- _What is required_
Write the whole listing out again, word for word.

*** Opening of Records ***

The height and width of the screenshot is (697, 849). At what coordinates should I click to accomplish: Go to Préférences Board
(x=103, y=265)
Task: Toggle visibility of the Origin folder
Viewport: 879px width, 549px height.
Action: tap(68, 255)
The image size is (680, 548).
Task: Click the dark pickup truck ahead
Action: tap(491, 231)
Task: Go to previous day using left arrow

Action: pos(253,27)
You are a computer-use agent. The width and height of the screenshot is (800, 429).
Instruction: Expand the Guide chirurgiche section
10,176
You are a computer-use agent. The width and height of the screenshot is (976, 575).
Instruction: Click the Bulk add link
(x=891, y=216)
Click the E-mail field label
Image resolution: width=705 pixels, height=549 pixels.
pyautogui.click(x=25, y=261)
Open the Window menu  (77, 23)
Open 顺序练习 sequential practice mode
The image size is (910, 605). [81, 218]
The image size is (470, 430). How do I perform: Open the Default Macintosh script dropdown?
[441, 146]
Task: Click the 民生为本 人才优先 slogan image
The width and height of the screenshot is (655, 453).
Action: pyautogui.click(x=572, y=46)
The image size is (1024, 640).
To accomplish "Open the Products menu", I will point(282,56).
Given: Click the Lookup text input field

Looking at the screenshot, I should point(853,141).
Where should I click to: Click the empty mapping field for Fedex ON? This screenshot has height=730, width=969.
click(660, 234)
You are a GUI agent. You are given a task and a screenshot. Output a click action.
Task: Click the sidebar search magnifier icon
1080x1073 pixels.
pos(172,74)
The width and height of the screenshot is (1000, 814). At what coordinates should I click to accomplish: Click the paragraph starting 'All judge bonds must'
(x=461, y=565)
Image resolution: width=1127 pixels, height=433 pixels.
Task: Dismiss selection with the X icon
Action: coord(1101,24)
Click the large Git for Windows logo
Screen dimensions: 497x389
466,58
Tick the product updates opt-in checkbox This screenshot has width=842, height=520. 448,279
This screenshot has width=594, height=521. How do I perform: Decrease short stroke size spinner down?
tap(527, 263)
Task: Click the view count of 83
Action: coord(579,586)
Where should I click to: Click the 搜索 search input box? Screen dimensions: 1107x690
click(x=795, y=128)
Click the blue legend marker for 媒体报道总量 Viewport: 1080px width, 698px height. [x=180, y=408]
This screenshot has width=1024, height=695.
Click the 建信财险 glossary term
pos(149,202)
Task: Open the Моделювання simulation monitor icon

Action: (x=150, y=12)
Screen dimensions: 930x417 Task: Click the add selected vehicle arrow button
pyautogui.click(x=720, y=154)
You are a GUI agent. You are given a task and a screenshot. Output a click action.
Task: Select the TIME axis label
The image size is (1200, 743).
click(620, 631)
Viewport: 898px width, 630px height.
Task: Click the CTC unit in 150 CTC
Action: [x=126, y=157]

*** Close of Records ***

- _Your response_
The height and width of the screenshot is (697, 849). At what coordinates should I click to accomplish: Go to Préférences Board
(x=103, y=265)
Task: Toggle visibility of the Origin folder
Viewport: 879px width, 549px height.
Action: tap(68, 255)
The image size is (680, 548).
Task: Click the dark pickup truck ahead
Action: tap(491, 231)
Task: Go to previous day using left arrow

Action: pos(253,27)
You are a computer-use agent. The width and height of the screenshot is (800, 429).
Instruction: Expand the Guide chirurgiche section
10,176
You are a computer-use agent. The width and height of the screenshot is (976, 575).
Instruction: Click the Bulk add link
(x=891, y=216)
Click the E-mail field label
Image resolution: width=705 pixels, height=549 pixels.
pyautogui.click(x=25, y=261)
Open the Window menu  (77, 23)
Open 顺序练习 sequential practice mode
The image size is (910, 605). [81, 218]
The image size is (470, 430). How do I perform: Open the Default Macintosh script dropdown?
[441, 146]
Task: Click the 民生为本 人才优先 slogan image
The width and height of the screenshot is (655, 453).
Action: pyautogui.click(x=572, y=46)
The image size is (1024, 640).
To accomplish "Open the Products menu", I will point(282,56).
Given: Click the Lookup text input field

Looking at the screenshot, I should point(853,141).
Where should I click to: Click the empty mapping field for Fedex ON? This screenshot has height=730, width=969.
click(660, 234)
You are a GUI agent. You are given a task and a screenshot. Output a click action.
Task: Click the sidebar search magnifier icon
1080x1073 pixels.
pos(172,74)
The width and height of the screenshot is (1000, 814). At what coordinates should I click to accomplish: Click the paragraph starting 'All judge bonds must'
(x=461, y=565)
Image resolution: width=1127 pixels, height=433 pixels.
Task: Dismiss selection with the X icon
Action: coord(1101,24)
Click the large Git for Windows logo
Screen dimensions: 497x389
466,58
Tick the product updates opt-in checkbox This screenshot has width=842, height=520. 448,279
This screenshot has width=594, height=521. How do I perform: Decrease short stroke size spinner down?
tap(527, 263)
Task: Click the view count of 83
Action: coord(579,586)
Where should I click to: Click the 搜索 search input box? Screen dimensions: 1107x690
click(x=795, y=128)
Click the blue legend marker for 媒体报道总量 Viewport: 1080px width, 698px height. [x=180, y=408]
This screenshot has width=1024, height=695.
Click the 建信财险 glossary term
pos(149,202)
Task: Open the Моделювання simulation monitor icon

Action: (x=150, y=12)
Screen dimensions: 930x417 Task: Click the add selected vehicle arrow button
pyautogui.click(x=720, y=154)
You are a GUI agent. You are given a task and a screenshot. Output a click action.
Task: Select the TIME axis label
The image size is (1200, 743).
click(620, 631)
Viewport: 898px width, 630px height.
Task: Click the CTC unit in 150 CTC
Action: [x=126, y=157]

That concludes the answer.